The trading levels for auto-part makers continue to fall as companies in the sector struggle with high raw materials costs and fixed-long term contracts from original equipment manufacturers. Meridian Automotive Systems' $175 million second lien was quoted in the 88-90 range, down from 94 1/2-95 1/2, where it was quoted at the beginning of the month. Tower Automotive's $425 million first-lien loan and $155 million second lien moved down to the 97 1/2-98 and 97 3/4-98 1/2 context, respectively. The first lien had traded in the 98 1/2-99 1/4 context at the beginning of the month.
The spike in scrap steel prices to $395 from $210 per ton is a major factor. But Tower's recent problems are also attributable to high exposure to Ford [Motor Co.], which has cut production levels, as well as cancellation of the industry's early pay accounts receivable discounting programs, high debt and leverage levels, and a heavy program launch schedule that is using up a lot of liquidity, stated one credit analyst.
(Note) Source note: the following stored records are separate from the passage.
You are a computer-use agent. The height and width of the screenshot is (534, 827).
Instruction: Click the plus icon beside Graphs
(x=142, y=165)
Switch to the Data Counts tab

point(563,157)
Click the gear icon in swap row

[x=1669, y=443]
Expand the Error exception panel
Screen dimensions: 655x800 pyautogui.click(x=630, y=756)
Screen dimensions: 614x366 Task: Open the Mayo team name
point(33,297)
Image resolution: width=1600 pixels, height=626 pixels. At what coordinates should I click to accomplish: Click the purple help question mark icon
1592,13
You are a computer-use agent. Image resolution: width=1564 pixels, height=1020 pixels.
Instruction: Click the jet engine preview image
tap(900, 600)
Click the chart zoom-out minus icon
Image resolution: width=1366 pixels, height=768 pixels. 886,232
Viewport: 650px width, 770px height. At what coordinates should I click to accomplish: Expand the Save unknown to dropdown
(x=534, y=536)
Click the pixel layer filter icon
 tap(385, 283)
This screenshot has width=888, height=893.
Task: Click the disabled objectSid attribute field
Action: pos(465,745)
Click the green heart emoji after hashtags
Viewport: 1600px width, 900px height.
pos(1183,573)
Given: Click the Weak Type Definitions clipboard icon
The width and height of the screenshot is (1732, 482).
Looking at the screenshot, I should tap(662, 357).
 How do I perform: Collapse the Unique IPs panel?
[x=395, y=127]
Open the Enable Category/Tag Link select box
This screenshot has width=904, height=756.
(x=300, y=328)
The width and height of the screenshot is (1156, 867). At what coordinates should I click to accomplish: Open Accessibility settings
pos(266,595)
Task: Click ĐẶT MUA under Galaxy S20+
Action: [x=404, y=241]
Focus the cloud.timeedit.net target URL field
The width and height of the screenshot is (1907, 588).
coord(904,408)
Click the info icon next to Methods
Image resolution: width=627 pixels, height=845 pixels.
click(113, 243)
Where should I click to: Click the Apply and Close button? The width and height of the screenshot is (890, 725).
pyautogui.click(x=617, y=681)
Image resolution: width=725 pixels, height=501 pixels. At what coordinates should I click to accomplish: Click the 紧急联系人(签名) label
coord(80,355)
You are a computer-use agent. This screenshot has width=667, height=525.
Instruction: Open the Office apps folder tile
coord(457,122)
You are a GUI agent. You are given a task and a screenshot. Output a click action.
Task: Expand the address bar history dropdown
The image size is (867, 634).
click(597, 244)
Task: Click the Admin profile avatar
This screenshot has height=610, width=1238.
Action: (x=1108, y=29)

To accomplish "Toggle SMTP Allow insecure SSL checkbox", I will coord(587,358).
Intermet Corp.'s $210 million "B" loan has moved in the other direction though and has recovered in trading to the 94-95 context from the 78-80 context since filing for bankruptcy last month (LMW, 9/27). Intermet cited the unprecedented rise in scrap steel prices as the reason for the bankruptcy and at the time Joseph von Meister, senior analyst of distressed and special situations at Jefferies & Co., agreed that prices were unbelievably high relative to historical levels. Officials from Tower, Meridian and Intermet did not return calls.